• SELECTED EXCERPT
# Channel Cat in Blackwater



## Glastronix (Apr 14, 2008)

Hey guys, I mainly fish inshore/nearshore saltwater, so I know very little about freshwater fishing. I would like to try to catch some channel cats out of Blackwater on a rod and reel, but I don't have a clue how to do it. So....here are my quiestions, I would appreciate any help greatly.....

What are the best conditions to fish in, tide, water depth, etc...

What is the best bait? 

I hear they bite the best at night, is that true?

Thanks in advance for all your knowledge


----------



## 38bat (Nov 23, 2007)

I don't know how much help this will be but we went a couple weeks ago and fished from shore. Around lunchtime or so. Fished with Chicken livers and caught 5 decent fish in about 2 hours. PM me if you need more details.


----------



## Jig n Hawgs (Oct 3, 2007)

Never fished for the cats here, but back home used to slaughter them on Sonny's super sticky stink bait. I have used lots of stink baits, but this stuff is unreal. Its a dip bait, so you will need a hog wild sponge with the plastic peice attached, about 2.5 inches, just dip, fish, and hang on. I sold this stuff in my bait shop, and could not keep it stocked, people would buy 3 jars at a time, while my other stink baits sat on the shelf. I have no idea were to buy around here though.

I had better luck on reg, but my some of my customers said the blood flavor caught bigger cats.

http://www.zeiners.com/sonnysstinkdipbait.html Bait

https://www.landbigfish.com/tacklestore/showcase.cfm?PID=4976 Bait holders, I prefered purple. lol


----------



## jc1228 (Dec 29, 2007)

Finda curve in the river that has a lot of logs built up and you should catch some. Deep holes where other rivers or creeks flow into the river are good too. As for bait chicken livers and old shrimp will work.


----------



## Five Prongs Of Fury (Apr 15, 2008)

> *Jig n Hawgs (10/10/2008)*Never fished for the cats here, but back home used to slaughter them on Sonny's super sticky stink bait. I have used lots of stink baits, but this stuff is unreal. Its a dip bait, so you will need a hog wild sponge with the plastic peice attached, about 2.5 inches, just dip, fish, and hang on. I sold this stuff in my bait shop, and could not keep it stocked, people would buy 3 jars at a time, while my other stink baits sat on the shelf. I have no idea were to buy around here though.
> 
> I had better luck on reg, but my some of my customers said the blood flavor caught bigger cats.

• INFORMATION GIVEN
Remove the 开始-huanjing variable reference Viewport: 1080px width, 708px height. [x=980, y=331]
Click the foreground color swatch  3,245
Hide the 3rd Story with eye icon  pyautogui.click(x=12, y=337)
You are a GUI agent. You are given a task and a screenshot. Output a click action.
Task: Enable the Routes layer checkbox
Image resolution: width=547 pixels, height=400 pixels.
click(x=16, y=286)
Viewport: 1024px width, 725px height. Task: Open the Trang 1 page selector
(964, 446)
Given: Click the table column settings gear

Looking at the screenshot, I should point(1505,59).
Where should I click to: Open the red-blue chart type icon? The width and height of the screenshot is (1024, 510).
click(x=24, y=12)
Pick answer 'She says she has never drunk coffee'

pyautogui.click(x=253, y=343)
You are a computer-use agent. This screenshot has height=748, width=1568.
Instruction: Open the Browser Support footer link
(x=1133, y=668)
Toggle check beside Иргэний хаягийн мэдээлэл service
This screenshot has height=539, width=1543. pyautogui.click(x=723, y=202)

• WHAT NEEDS TO BE DONE
Answer these from the Blackwater catfish thread:
1. How many fish did 38bat catch using chicken livers, and over about how long?
2. About how long a sponge does Jig n Hawgs say the dip bait needs?
3. Besides chicken livers, what bait does jc1228 say will work?

• EXERCISE ANSWER
1. Five decent fish in about 2 hours.
2. About 2.5 inches.
3. Old shrimp.